Si bien las escuelas deben ser espacios regidos por códigos de disciplina, estos se deben enfocar en el comportamiento y enseñanza de valores, no incidir sobre la imagen de los estudiantes y condicionar el acceso a la educación sobre esta, ya que se trata de un derecho universal.
Lo anterior lo manifestó Marilu Camacho López, profesora investigadora de tiempo completo de la Facultad de Humanidades de la Universidad Autónoma de Chiapas (Unach), respecto al llamado del Consejo Nacional para Prevenir la Discriminación (Conapred) a las escuelas, de no prohibir el paso a estudiantes con cabello largo o pintado.
Esta recomendación emitida, previo al inicio del ciclo escolar, sigue causando polémica entre quienes lo apoyan al decir que la imagen no puede incidir en ese derecho, y quienes dicen que las escuelas, desde primaria hasta preparatoria, deben promover la disciplina.
Caso
Recientemente se difundió una denuncia sobre una escuela de Cintalapa que no dejó entrar a algunos alumnos que llevaban el cabello pintado, lo que consideró la investigadora como un acto de discriminación y violatorio a sus derechos.
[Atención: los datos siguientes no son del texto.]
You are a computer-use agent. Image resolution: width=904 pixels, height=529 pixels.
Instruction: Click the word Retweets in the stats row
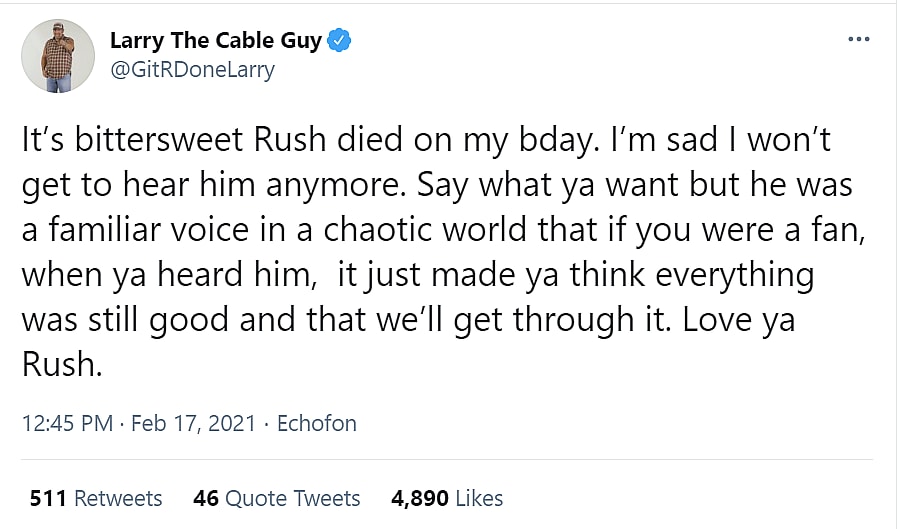[118, 498]
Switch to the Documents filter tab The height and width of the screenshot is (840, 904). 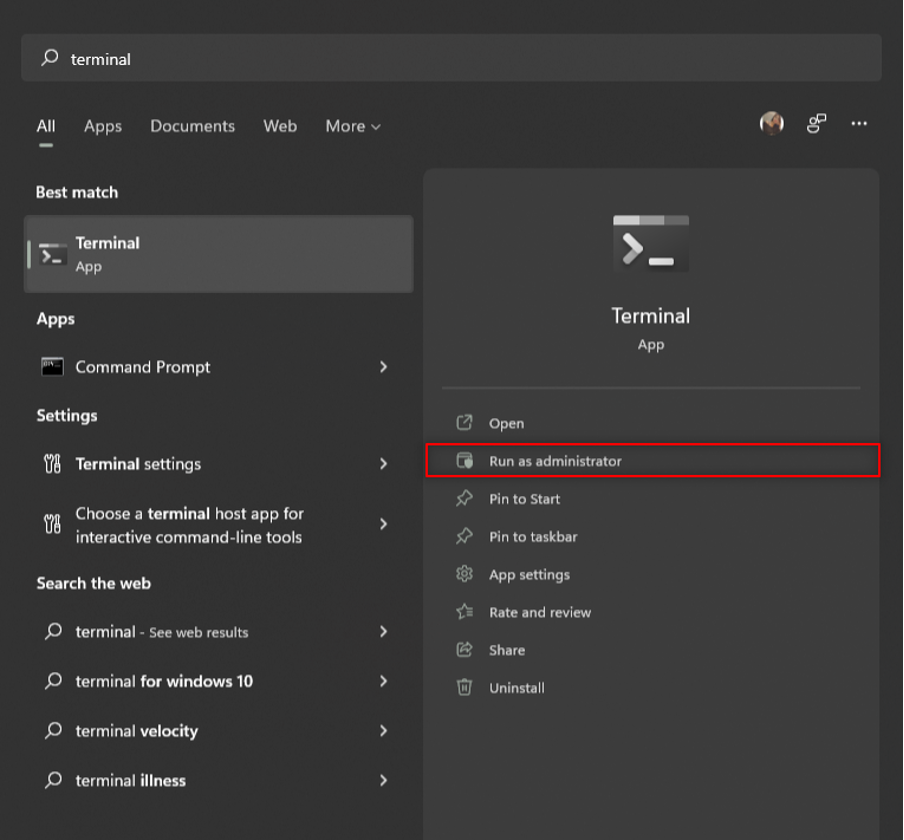[x=192, y=126]
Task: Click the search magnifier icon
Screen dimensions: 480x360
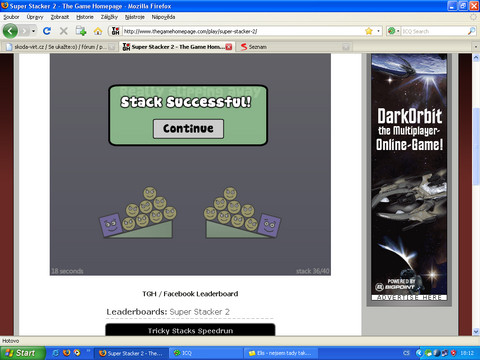Action: [x=471, y=31]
Indicó que se trata de una forma de promover un prejuicio respecto a las personas que llevan el cabello pintado o largo (hombres sobre todo), ya que mucha gente lo relaciona con la delincuencia, pero lo cierto es que la educación debe ser inclusiva y diversa.
“Los reglamentos son importantes respecto a portar el uniforme, regular el comportamiento, los horarios y otros aspectos, pero en el cabello no puede condicionarse y ser un impedimento para recibir clase si no lo traen de cierta forma”, manifestó.
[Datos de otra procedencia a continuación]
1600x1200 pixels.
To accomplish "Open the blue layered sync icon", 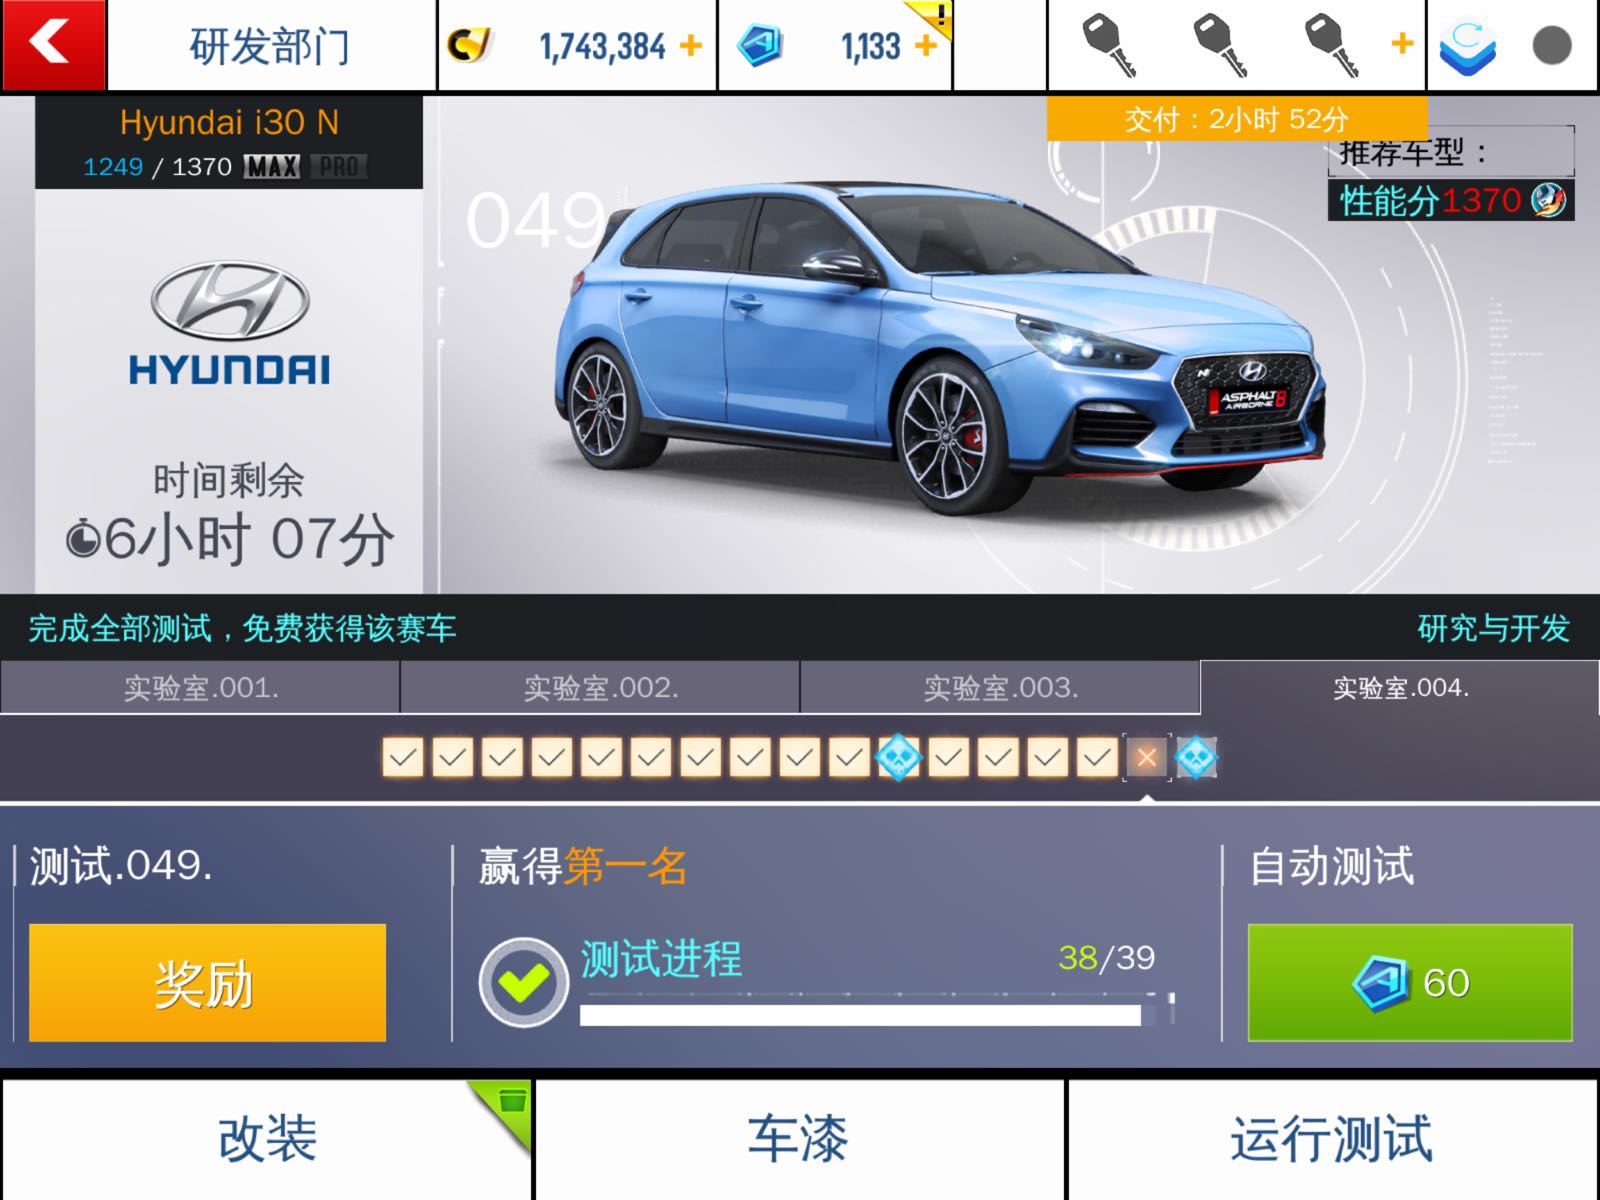I will (1467, 47).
Refirió que lo que las escuelas deben promover es la inclusión educativa, respetar las distintas ideologías, la igualdad de género, cero discriminación y la inclusión, personas con discapacidad. Los maestros se deben reeducar en materia de derechos.
La postura de la Conapred se enfocó sobre todo en pedir a las directivas de escuelas secundarias, preparatorias y universidades que se respete el “look” de los estudiantes.
Anteriormente, argumentaba que las escuelas debían mantener una disciplina en la apariencia, pero por la pandemia muchos decidieron dejar crecer su cabello o pintarlo, y deben ser respetados los derechos a la educación y al libre desarrollo de la personalidad.